The original Situationist program -- leaving the 20th century -- must, in their terms, be superseded.

4.
The billions excluded from this nightmarish paradise of the apogee of the spectacular commodity economy have seen more than metropolitan myopia could. They know the spectacle has no future, and consequently begin to suspect that we in its society have no future. As Jose Dolores told William Walker in Gillo Pontecorvo's film Burn, “Ingles! Remember what you said: civilization belongs to the whites. But what civilization? And 'til when?”

Time itself has no future measured in the centuries that this dying civilization has imposed on it. Chief Seattle said it long ago: "Where is the thicket? Gone. Where is the eagle? Gone. The end of living and the beginning of survival."

5.
The SI advised whites to join with the blacks of Watts: "Whites who cast off their role have no chance unless they link their struggle more and more the blacks' struggle, uncovering his real and coherent reasons and supporting them until the end."
We must make a still greater supersession; join with those outside this system and this century.

6.
We lost the battle of life against survival, the battle of love against the garbage disposal unit, we failed to seize control of the new techniques of conditioning. The SI spirit is as relevant as ever, their tactics so fresh and unsurpassed that we should be ashamed of ourselves. Dialectics can still break bricks, but time has run down. The spectacular commodity economy and the spectacular survival of its citizens will be shattered not by armed joy, but by ecological crisis, the bare life of mass migrations, and the totalitarianism which is the last if lengthy gasp of every totality.

7.
The coming supersession is upon us. If and when we make the SI praxis our own -- that the priority of the revolutionary movement is the transformation of everyday life -- it will have a new meaning, qualitatively beyond its original.

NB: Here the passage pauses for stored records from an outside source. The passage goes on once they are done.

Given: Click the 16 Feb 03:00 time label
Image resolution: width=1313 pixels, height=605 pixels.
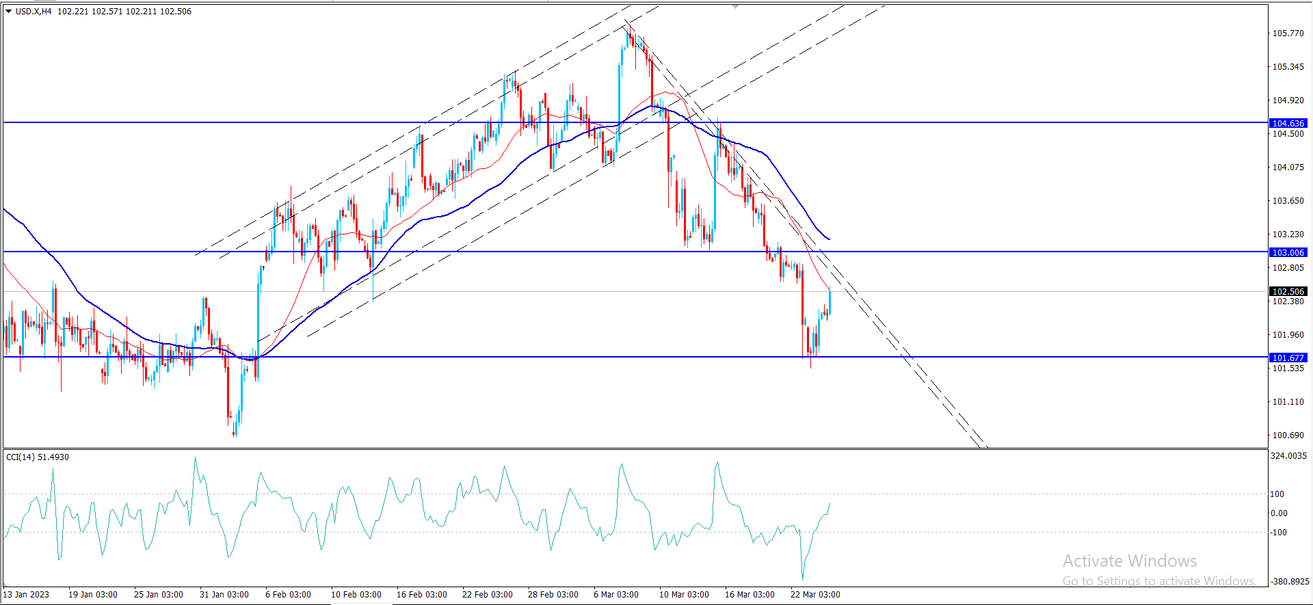Looking at the screenshot, I should click(x=421, y=594).
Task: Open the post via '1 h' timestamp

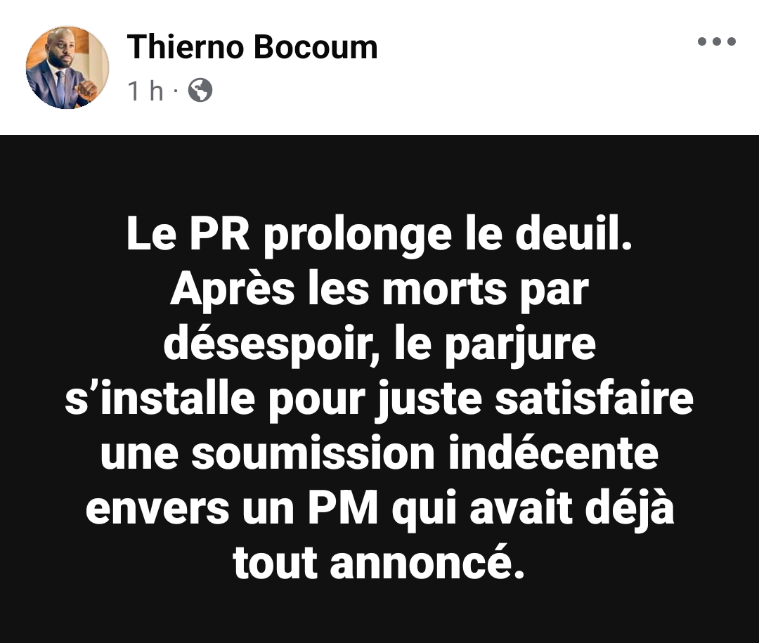Action: point(145,91)

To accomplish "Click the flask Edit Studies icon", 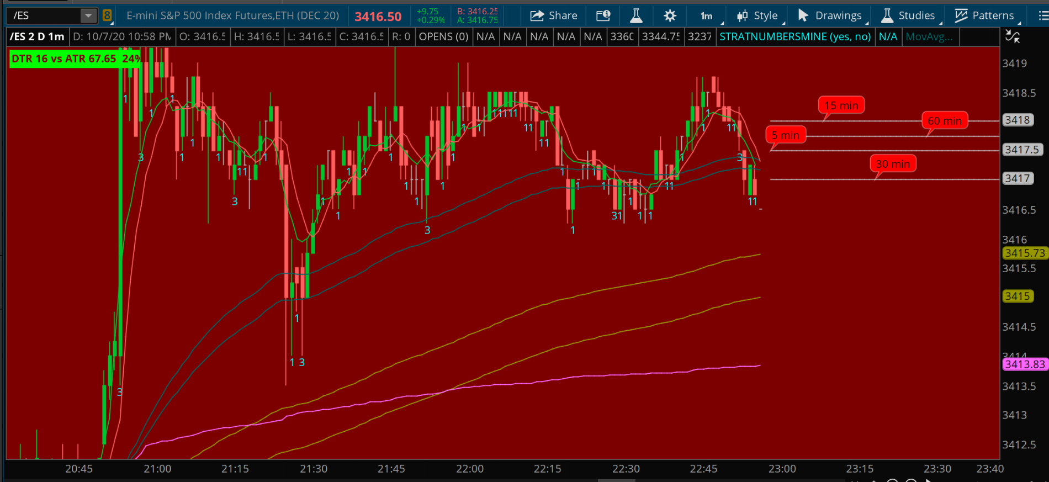I will [x=636, y=15].
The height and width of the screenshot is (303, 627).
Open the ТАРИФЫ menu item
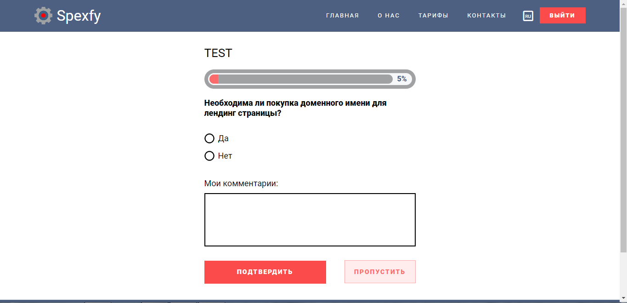tap(433, 16)
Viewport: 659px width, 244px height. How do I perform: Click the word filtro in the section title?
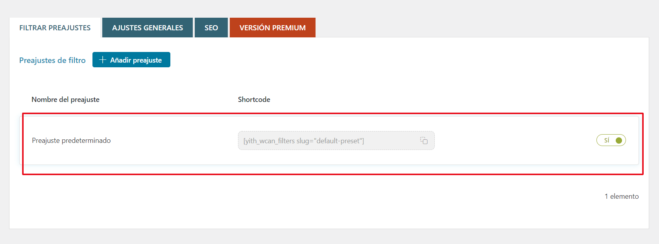tap(77, 60)
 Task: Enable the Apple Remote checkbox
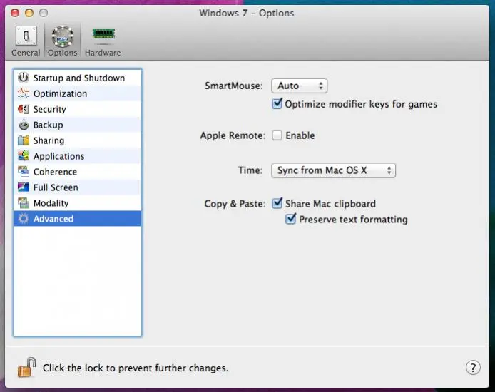(x=277, y=135)
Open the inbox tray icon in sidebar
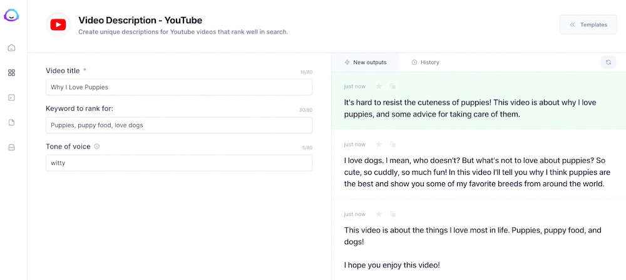The width and height of the screenshot is (626, 280). 11,148

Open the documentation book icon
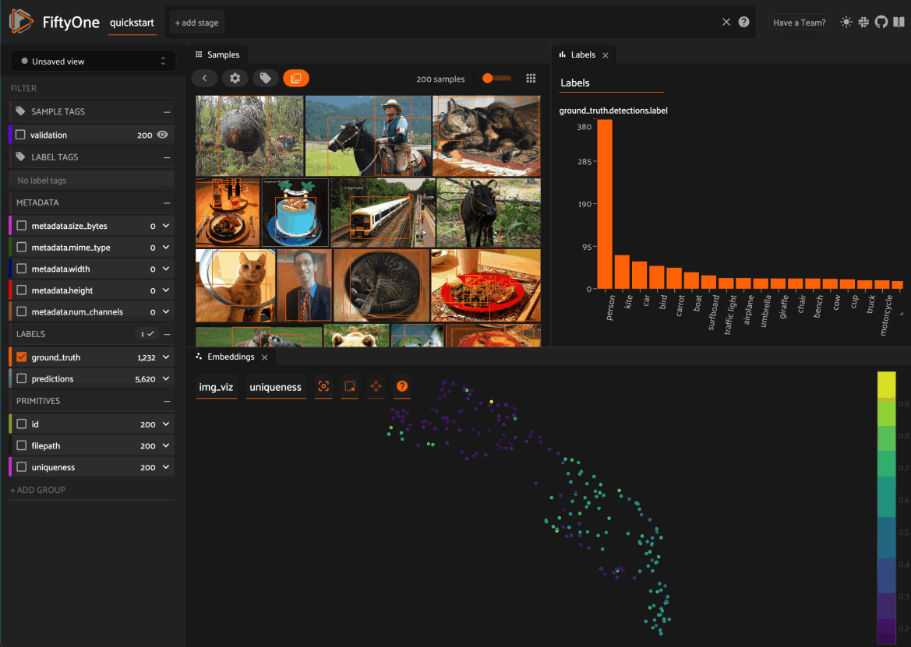[899, 22]
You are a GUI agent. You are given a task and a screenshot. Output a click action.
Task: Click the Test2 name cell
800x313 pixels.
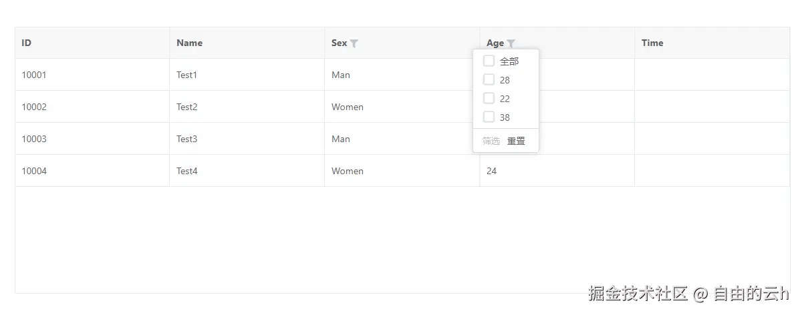click(187, 107)
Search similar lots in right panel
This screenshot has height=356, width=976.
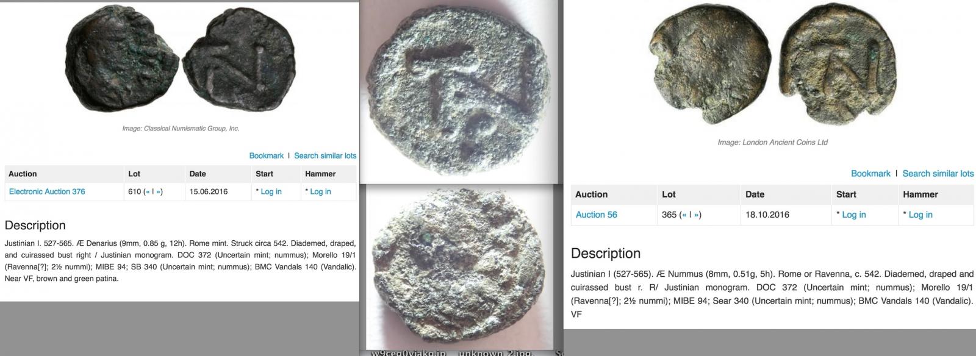tap(938, 174)
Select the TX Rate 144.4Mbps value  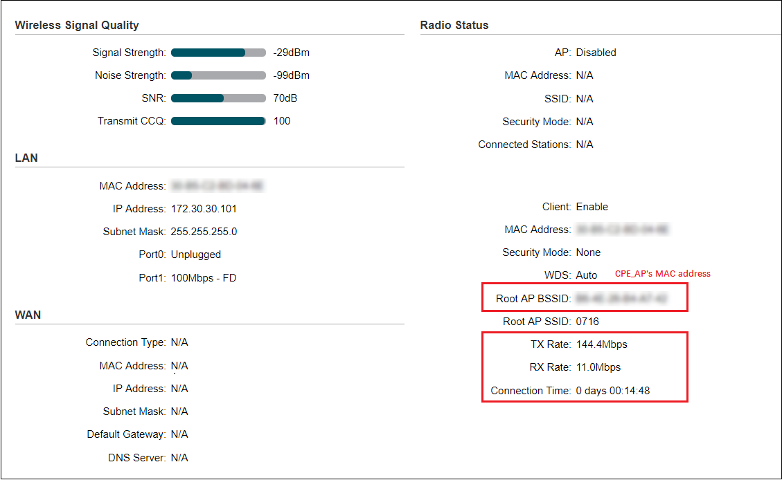pos(610,344)
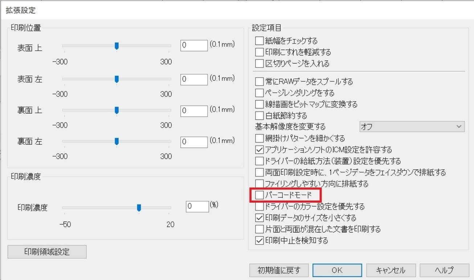Check the 白紙節約する option
The width and height of the screenshot is (474, 280).
[259, 116]
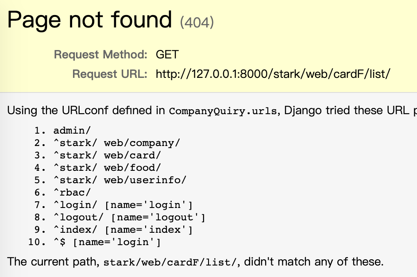Click the Request URL address text
Image resolution: width=417 pixels, height=277 pixels.
pos(273,73)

They warned us that "it's not just the cops, it's the geometry." Now we must comprehend that it's not just the geometry, but the ecology. "It's the planet, stupid."

No longer can we imagine everyone with their own cathedral. Capitalist abundance will die in the clutches of its erstwhile masters because it is fundamentally eco-cidal. The real revolutionary movement will never touch it.

8.

We must still escape survival and return to life. But life itself, playful or not, is going to include a new kind of survival. The cybernetic commune of cathedrals, of which the Situationists dreamed, is an ecological impossibility, and also an objective enemy to the excluded colonies for whom it isn't an option.


The next Situationist supersession must come full circle, from fighting a survival that is a spiritual suicide, to embracing a new kind of survival that is a spiritual liberation. To make subsistence playful and passionate.

9.
First nation peoples all over the world like Chief Seattle, held in contempt by Manifest Destiny on the Left and the Right, prophesied the rise and the fall of the society of the spectacle: "The whites too shall pass; perhaps sooner than all other tribes. Contaminate your bed, and you will one night suffocate in your own waste." The fall is coming, it has already begun. It comes just as the Situationists surmised, "gradually at first, and then, suddenly."

The original Situationist weapon was to derive revolution from abundance (life from survival). In the future our theoretical armory must be retooled to derive emancipation from scarcity: a new kind of life from a new kind of survival.

10.
Or else we may choose to wait, agitating the window shoppers and detourning the last gasps of illusion, until the shadow of a tidal wave or the abyss of an earthquake finally arrives over and under us. The billions be damned or not, they are the only hope. Do we share it?